§ **Task objective**: Excluding pictures, what does the listing below contain from the line with "The width and" up to and including the line with "the bevel profile", word for word?

§ **Data supplied**:
━━━━━━━━━━━━━━━━━━━━━━━━━━━━━━

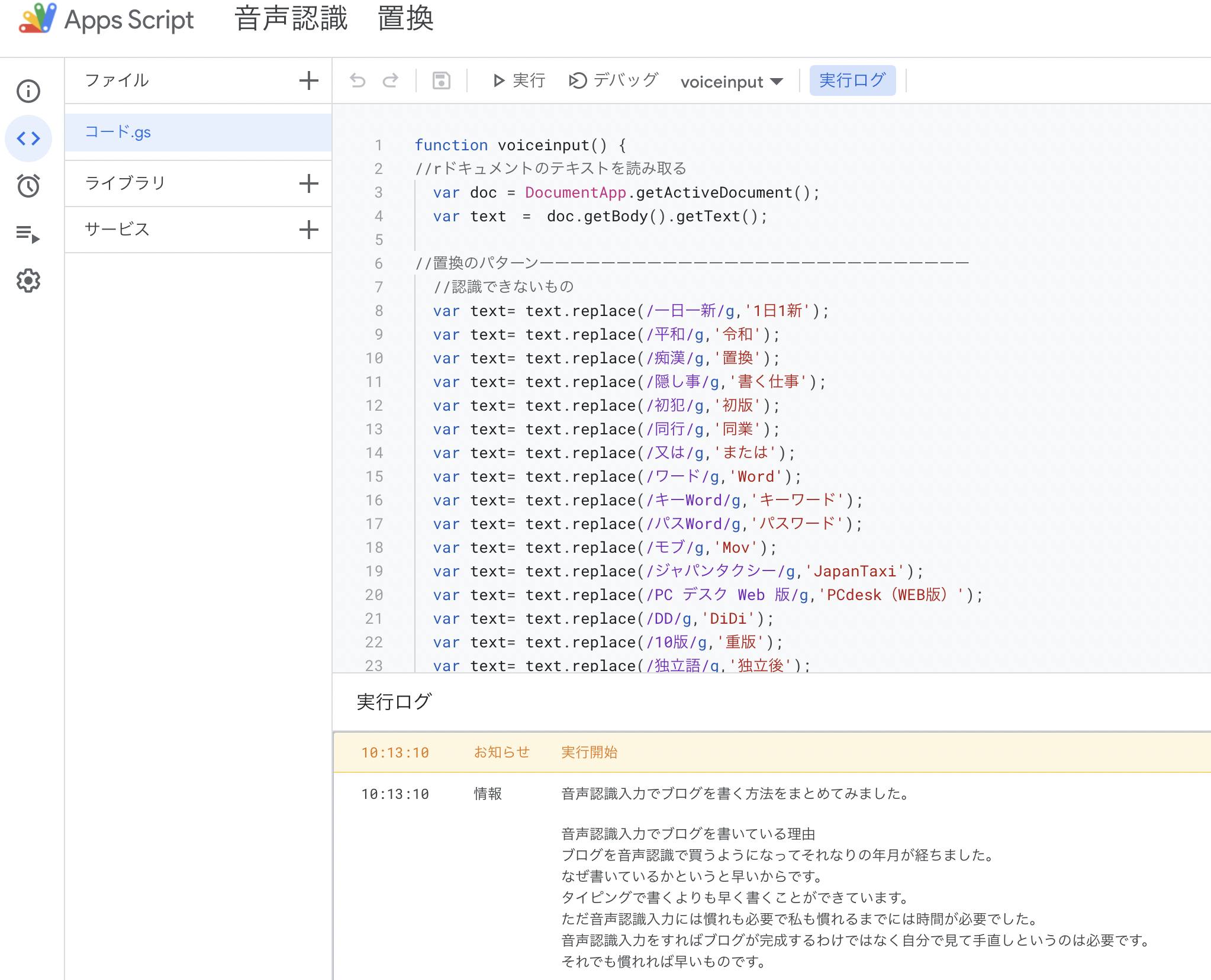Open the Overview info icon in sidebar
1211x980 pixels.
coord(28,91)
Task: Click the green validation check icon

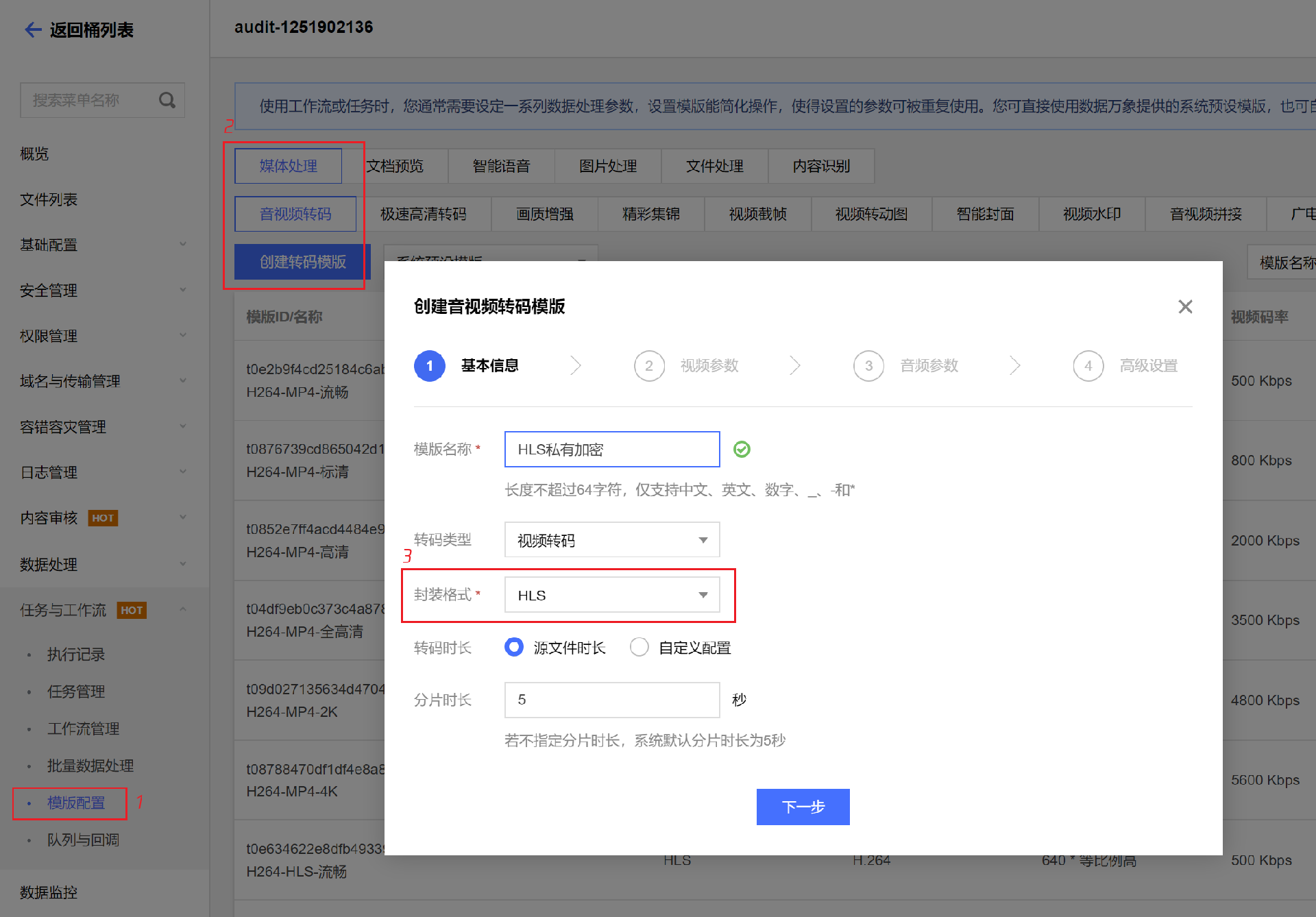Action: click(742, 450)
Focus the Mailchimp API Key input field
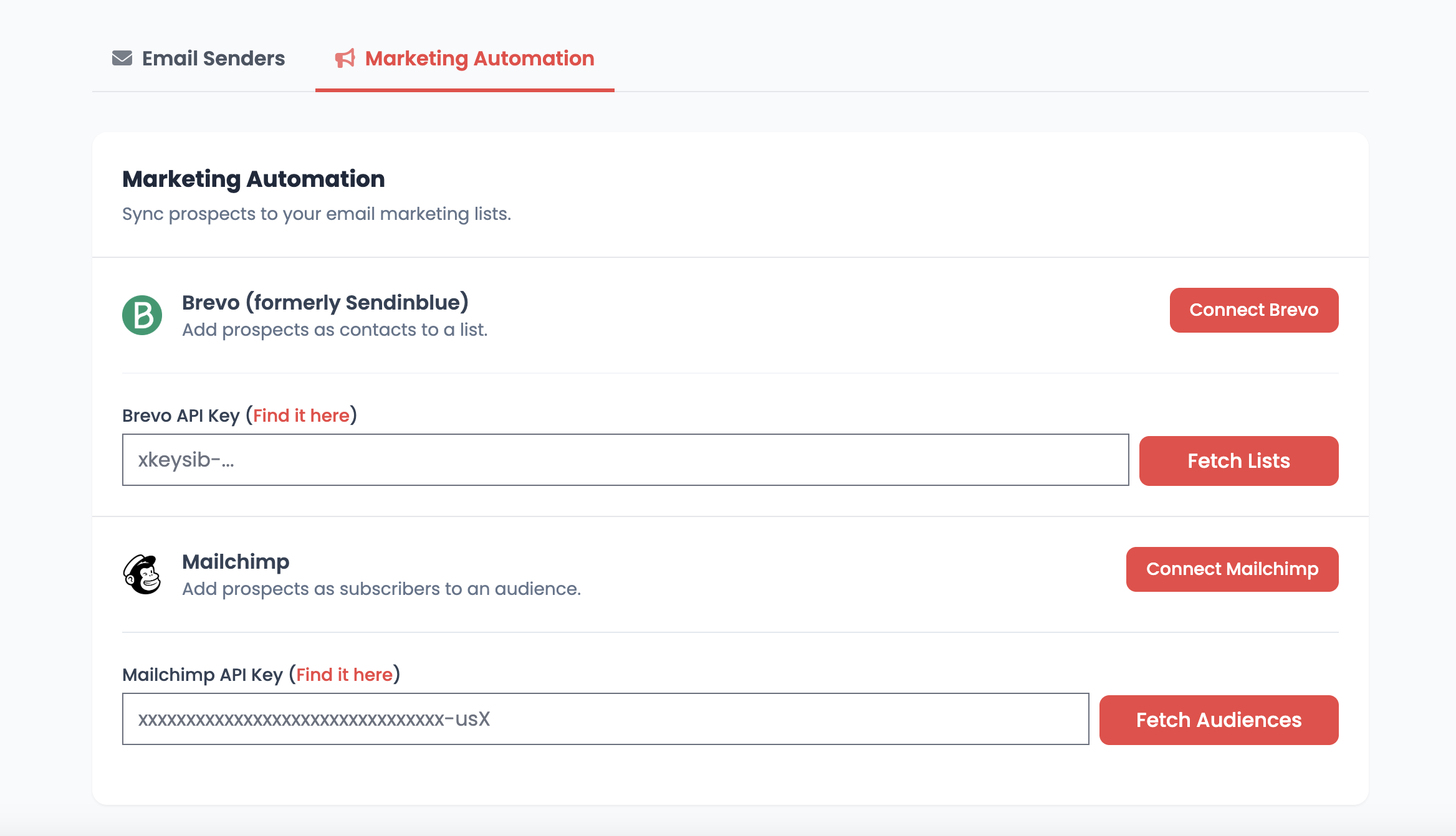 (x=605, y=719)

━━━━━━━━━━━━━━━━━━━━━━━━━━━━━━

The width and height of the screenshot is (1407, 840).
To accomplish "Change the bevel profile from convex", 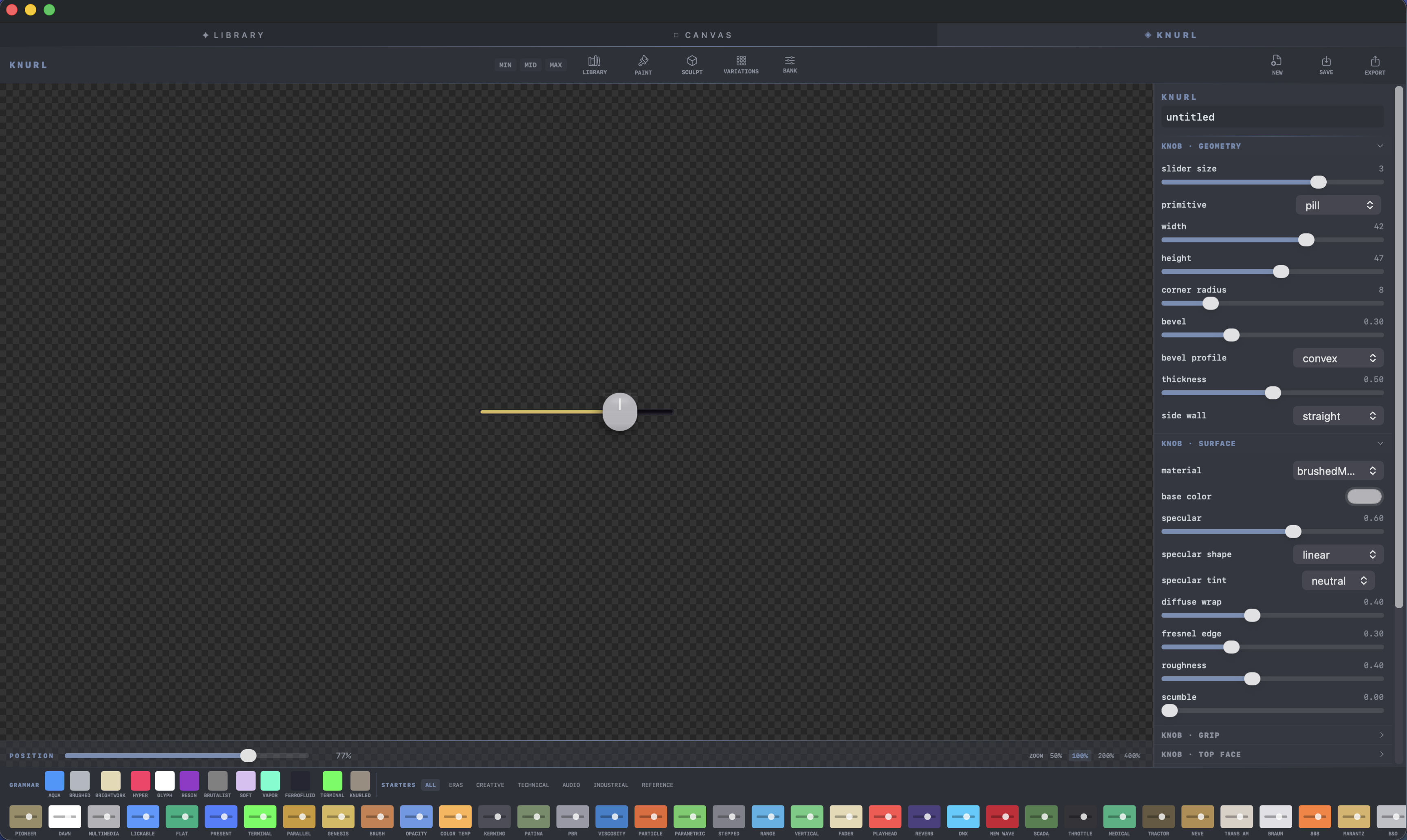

━━━━━━━━━━━━━━━━━━━━━━━━━━━━━━

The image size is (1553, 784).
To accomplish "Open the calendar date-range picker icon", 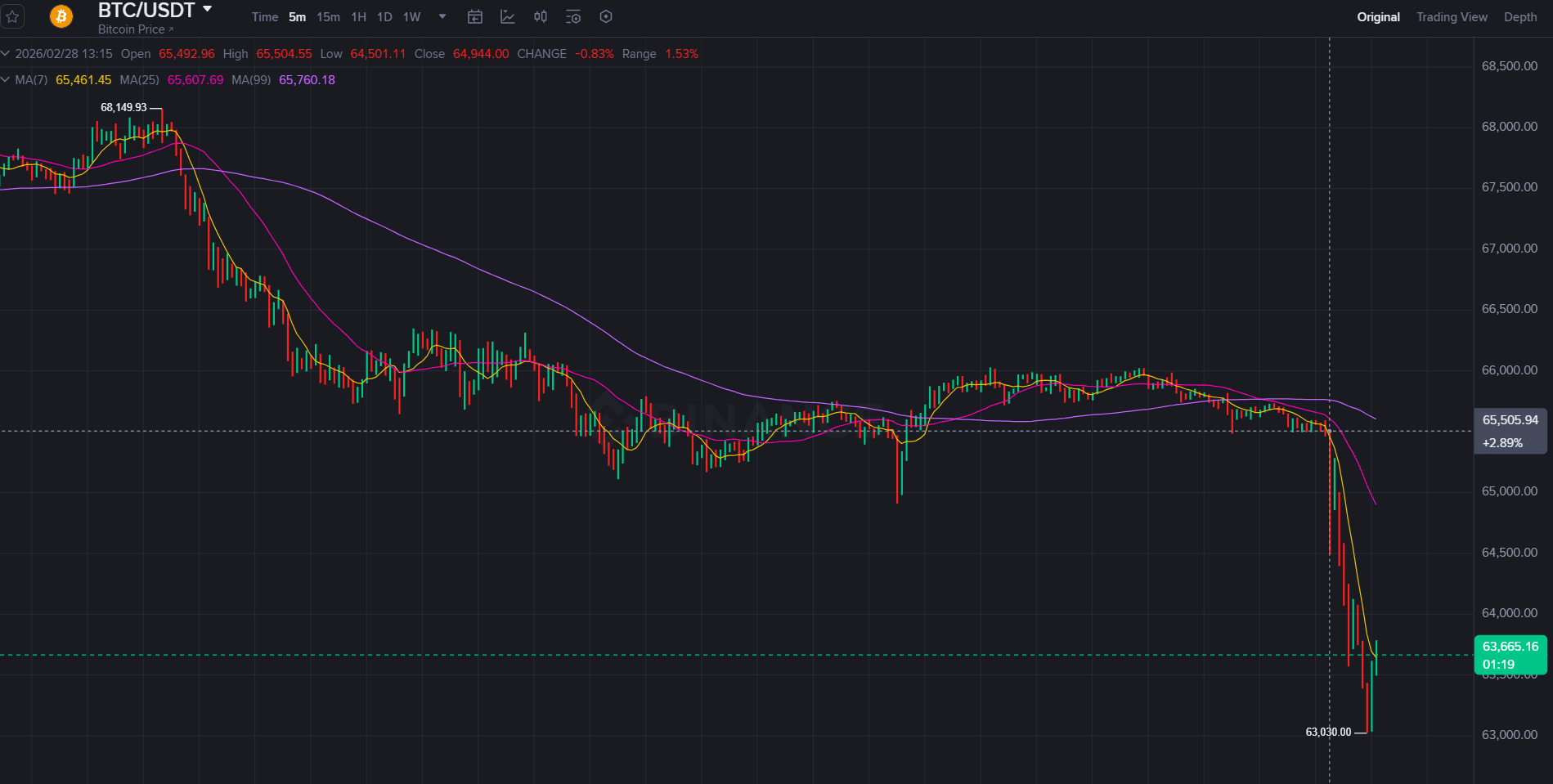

━━━━━━━━━━━━━━━━━━━━━━━━━━━━━━

§ **Result**:
The width and height of the screenshot is (1407, 840).
To accomplish "Change the bevel profile from convex", 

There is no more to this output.